EXERCISE GOAL -> Would you return the records below character for character, without any images?

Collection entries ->
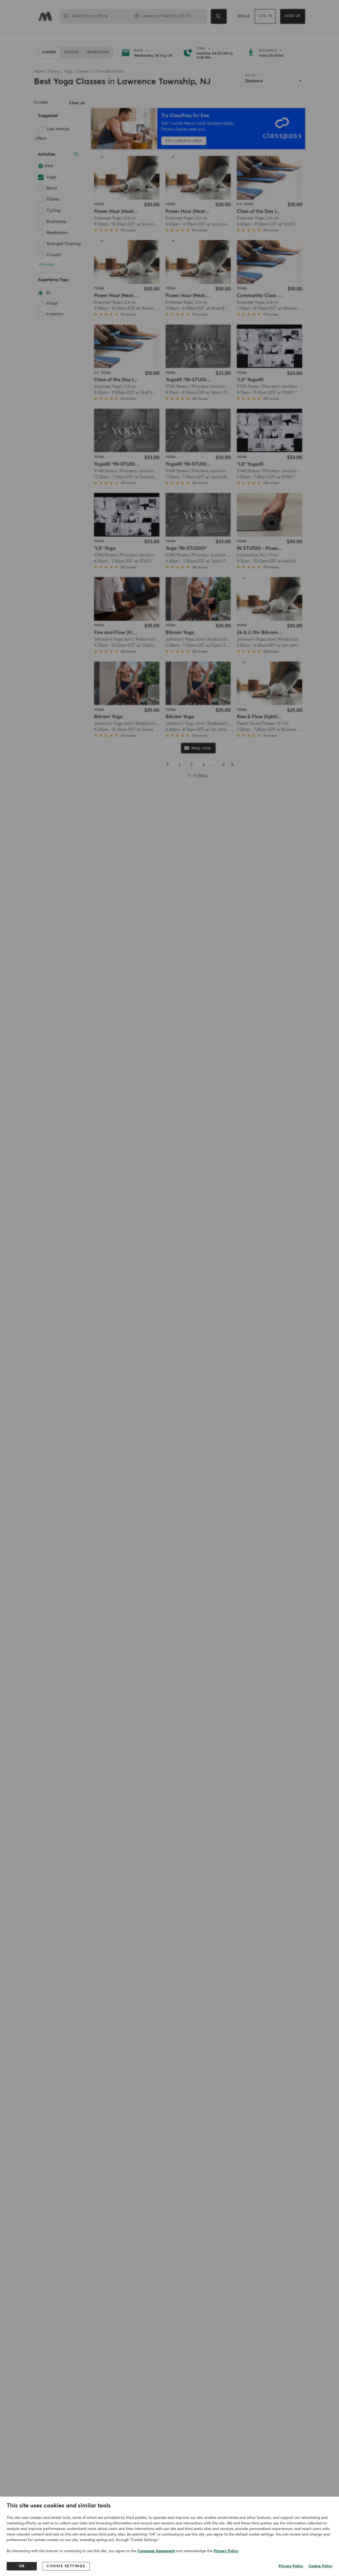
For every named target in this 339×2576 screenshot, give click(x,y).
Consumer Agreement (156, 2551)
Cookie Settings (66, 2566)
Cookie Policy (320, 2566)
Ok (22, 2566)
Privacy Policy (226, 2551)
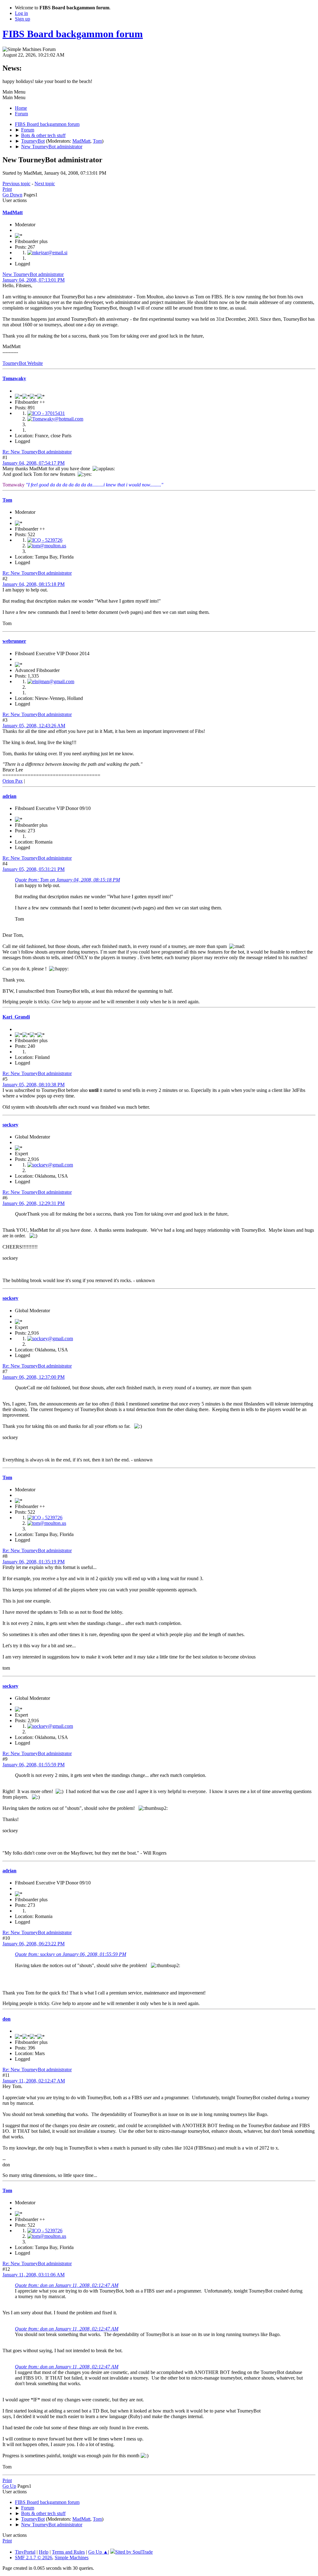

REPLY TO THE TASK ->
For every named target in this 339×2576 screenshot, give click(x,y).
Consumer Agreement (156, 2551)
Cookie Settings (66, 2566)
Cookie Policy (320, 2566)
Ok (22, 2566)
Privacy Policy (226, 2551)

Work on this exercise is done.